In recompense, Barbara helps Murray to secretly record a conversation in which the plotters admit their intention to provoke riots. She leaves him a recording of the confession, as well as revealing the information absolving him of any guilt about Eileen. Murray abandons his ambitions and resigns himself to his political fate, allowing Barbara to deliver him to the police. However, as she parts company with Barnes, Barbara reveals that his attempts to prevent the recording were unsuccessful. As Murray faces his fate, the Nelsons look to the future, still ignorant of much of what has happened beyond their own immediate lives. Nelson manages to drive his car across the bridge which had previously defeated him.

==Cast==

- Robert Lindsay as Michael Murray
- Michael Palin as Jim Nelson
- Dearbhla Molloy as Laura Nelson
- Alan Igbon as Teddy
- Andrew Schofield as Peter
- Philip Whitchurch as Franky Murray
- Julie Walters as Mrs Murray
- Tom Georgeson as Lou Barnes
- Paul Daneman as Mervyn Sloane
- Peter-Hugo Daly as 'Bubbles' McGuire
- Jane Danson as Eileen Critchley (flashbacks, credited as 'Jane Dawson')
- Lindsay Duncan as Barbara Douglas
- Edward Mallon as Mark Nelson
- Hayley Fairclough as Jessica Nelson
- Anna Friel as Susan Nelson
- Amanda Mealing as Beth
- Michael Angelis as Martin Niarchos
- David Ross as Mr Weller
- Jimmy Mulville as Philip
- Bill Stewart as Geoff
- Gareth Tudor Price as Richard Grenville
- Ayesa Toure as Monica
- Julia St John as Diane Niarchos
- Colin Douglas as Frank Twist
- Clifford Rose as Judge Critchley
- Daniel Massey as Grosvenor
- Judith Barker as Margie
- Peter Armitage as Mr Burns
- Noreen Kershaw as Maureen Murray
- John Shrapnel as Dr Jacobs

==Production==

External scenes of the primary school were shot at Lostock County Primary School in Bolton. Identifying signs were removed or in some cases painted out. One sign at the front of the school, that read 'Bolton MBC—Keep Off', had 'Bolton MBC' painted out. The sign—and the painted-out letters—were still visible in 2014.

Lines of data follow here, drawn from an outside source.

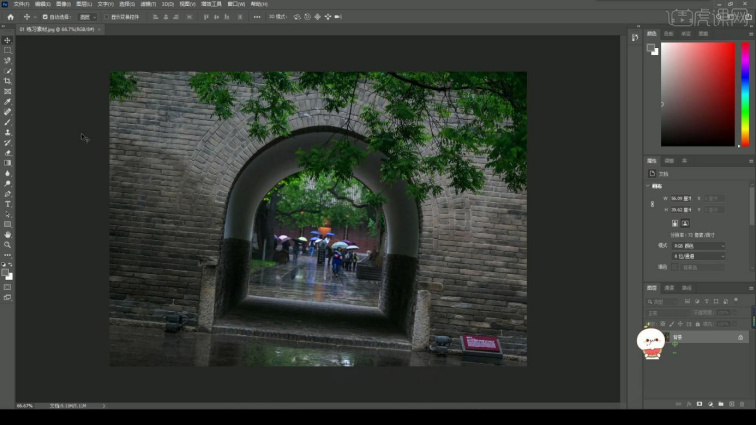756x426 pixels.
Task: Select the Type (T) tool
Action: pyautogui.click(x=7, y=204)
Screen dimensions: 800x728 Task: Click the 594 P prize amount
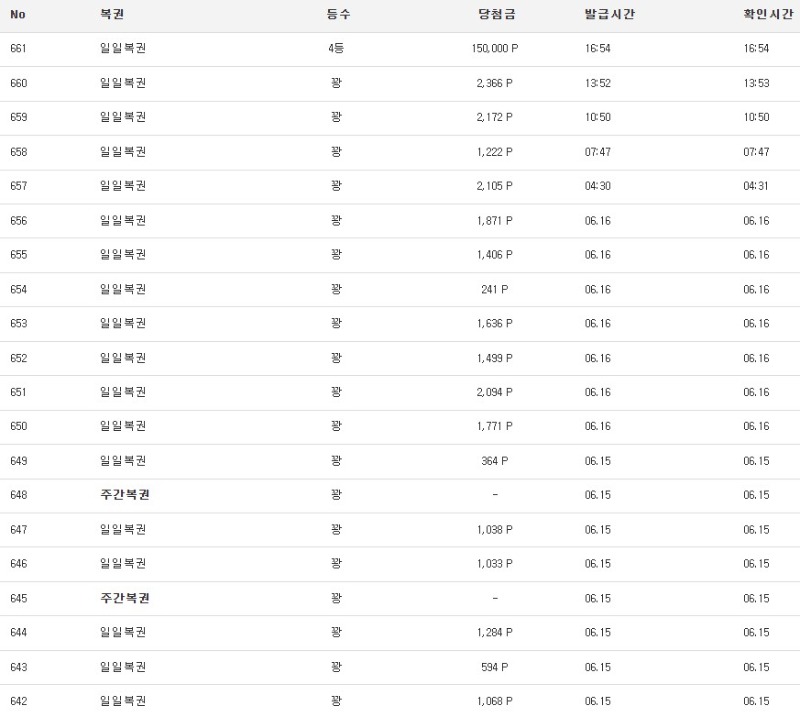point(495,667)
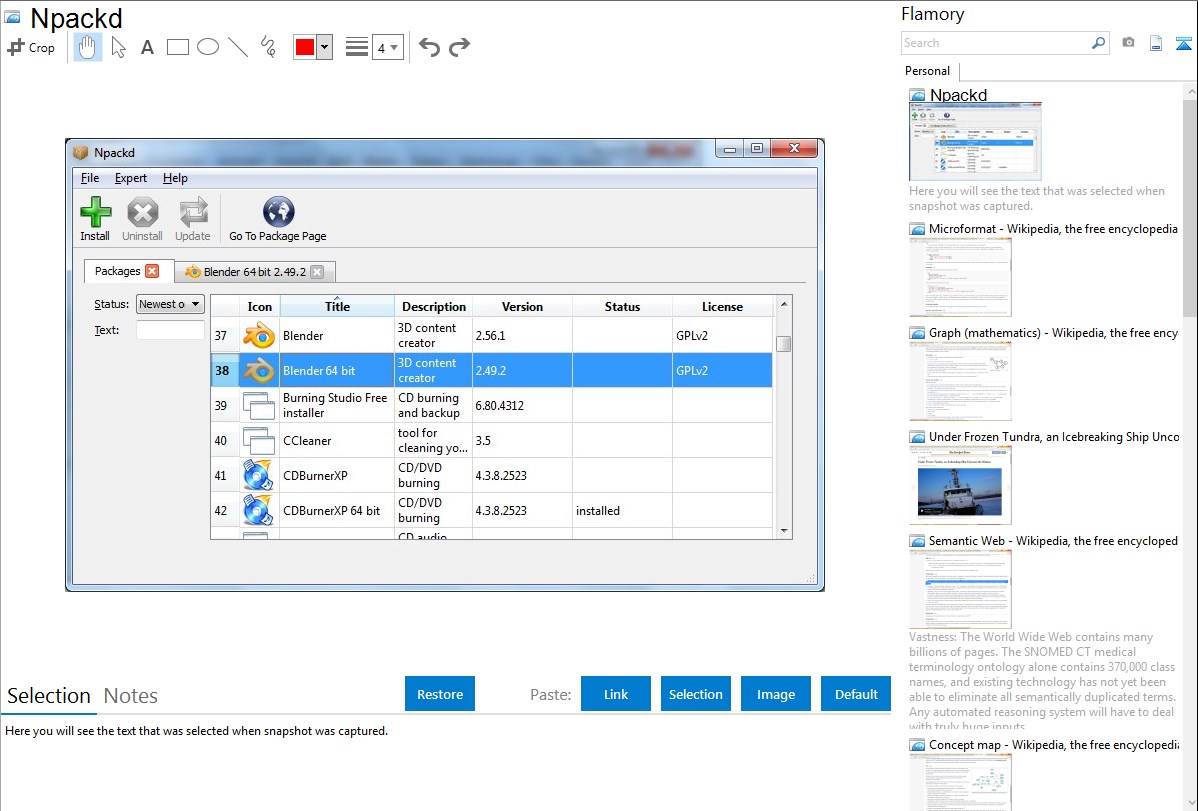Choose the freehand scribble tool
This screenshot has height=811, width=1198.
pos(267,47)
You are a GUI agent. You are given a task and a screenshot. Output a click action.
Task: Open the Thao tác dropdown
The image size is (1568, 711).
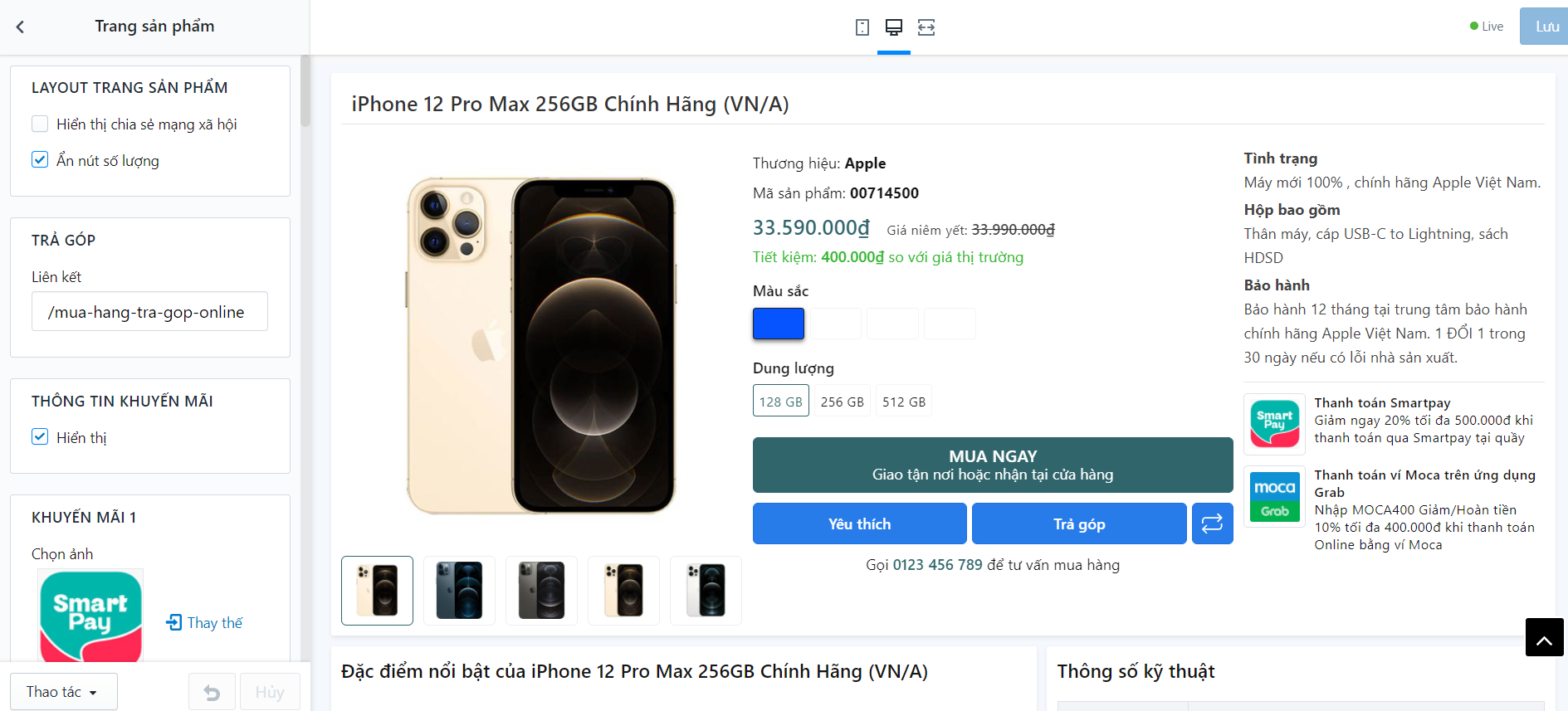[x=63, y=692]
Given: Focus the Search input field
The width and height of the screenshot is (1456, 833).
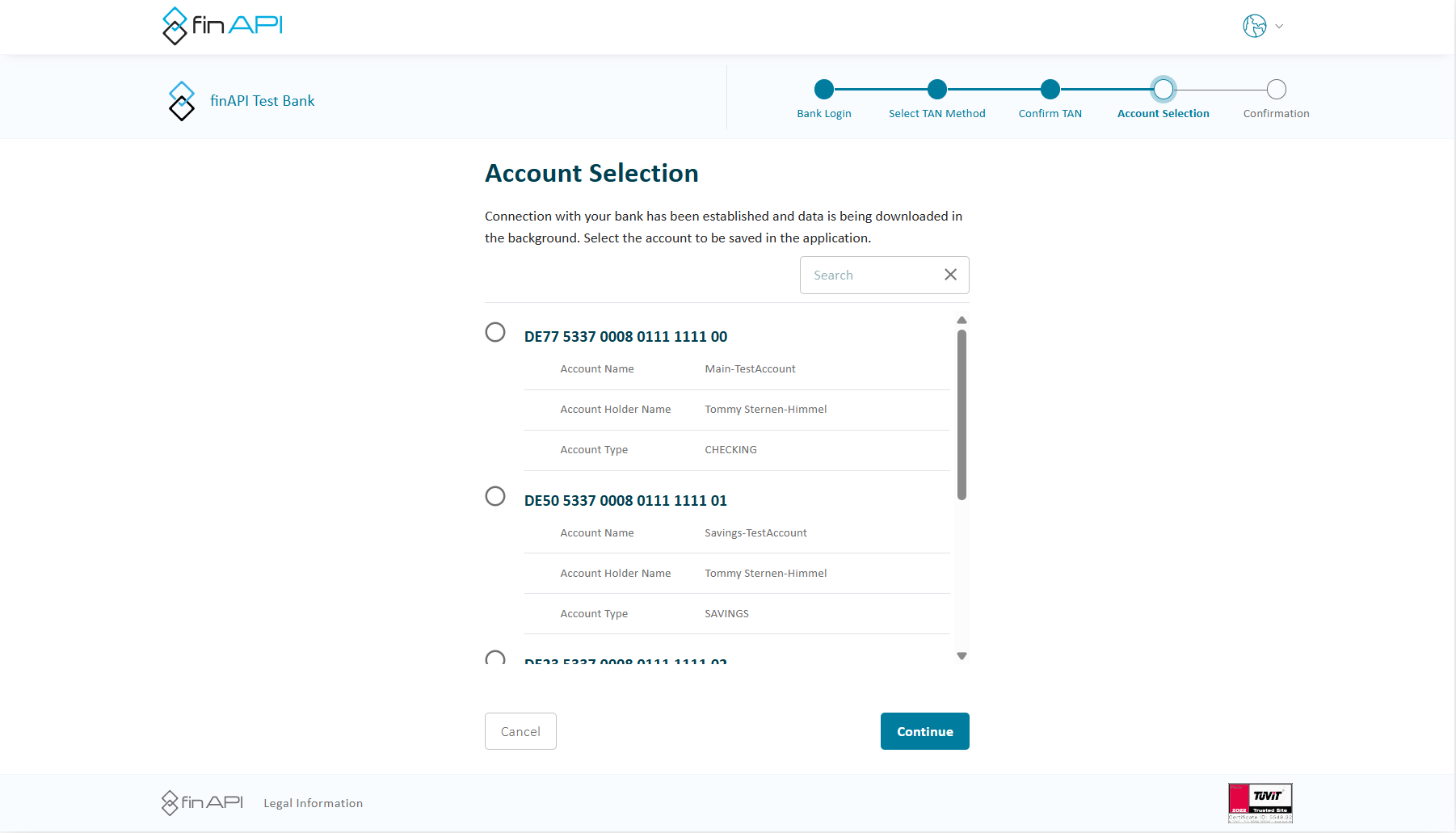Looking at the screenshot, I should coord(869,276).
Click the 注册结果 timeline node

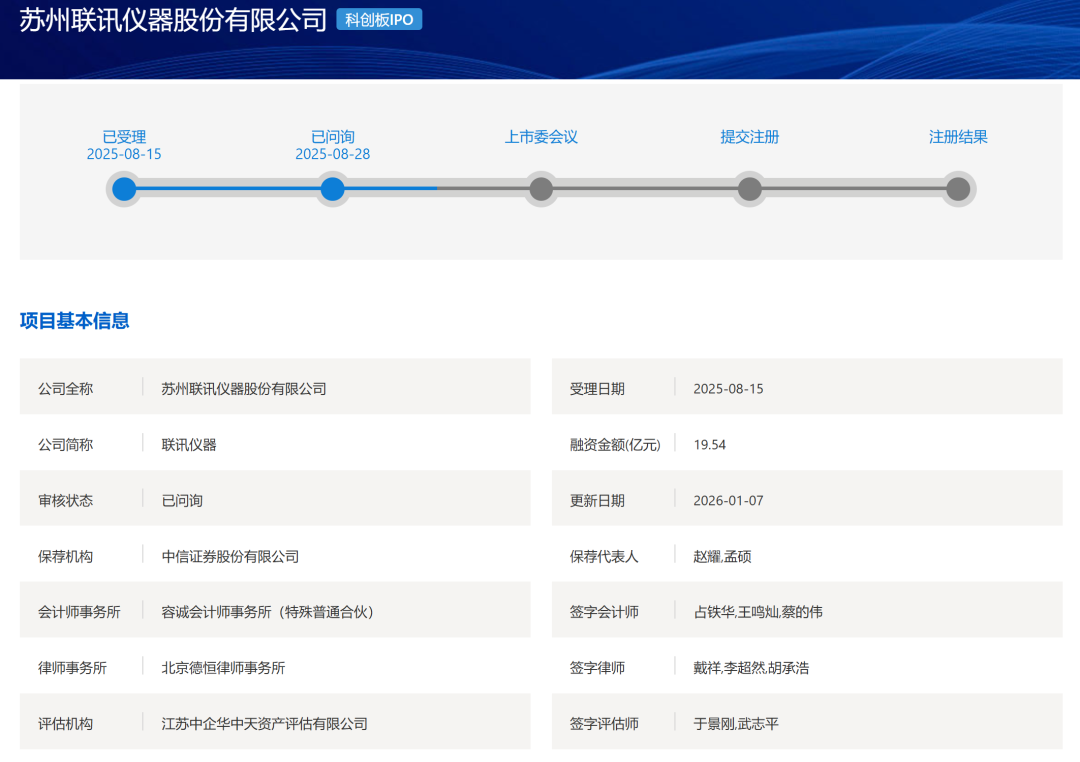coord(957,188)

==Awards and nominations==

| Award | Nominee(s) | Result |
| British Academy Television Award for Best Actor | Robert Lindsay | Won |
| Michael Palin | Nominated |
| British Academy Television Award for Best Actress | Lindsay Duncan | Nominated |
| British Academy Television Award for Best Drama Serial | David Jones, Alan Bleasdale, Robert Young | Nominated |
| British Academy Television Craft Award for Best Original Television Music | Richard Harvey, Elvis Costello | Won |
| British Academy Television Craft Award for Best Make Up | Anne Spiers | Nominated |
| British Academy Television Craft Award for Best Film or Video Photography (Fiction) | Peter Jessop | Nominated |
| British Academy Television Craft Award for Best Graphics | Debby Mendoza | Nominated |
| British Academy Television Craft Award for Best Film or Video Editor (Fiction) | Anthony Ham, Oral Norrie Ottey | Nominated |
| Broadcasting Press Guild Award for Best Actor | Robert Lindsay | Won |
| Broadcasting Press Guild Award for Best Drama Series | David Jones, Alan Bleasdale, Robert Young | Won |
| RTS Television Award for Best Actor | Robert Lindsay | Won |

==Home video==
The series was released in the UK (Region 2 DVD) on 12 June 2006, it was also released in "The Alan Bleasdale Collection" box set with two Bleasdale drama series: Jake's Progress and Melissa. It was released in the US (Region 1 DVD) on 23 February 2010.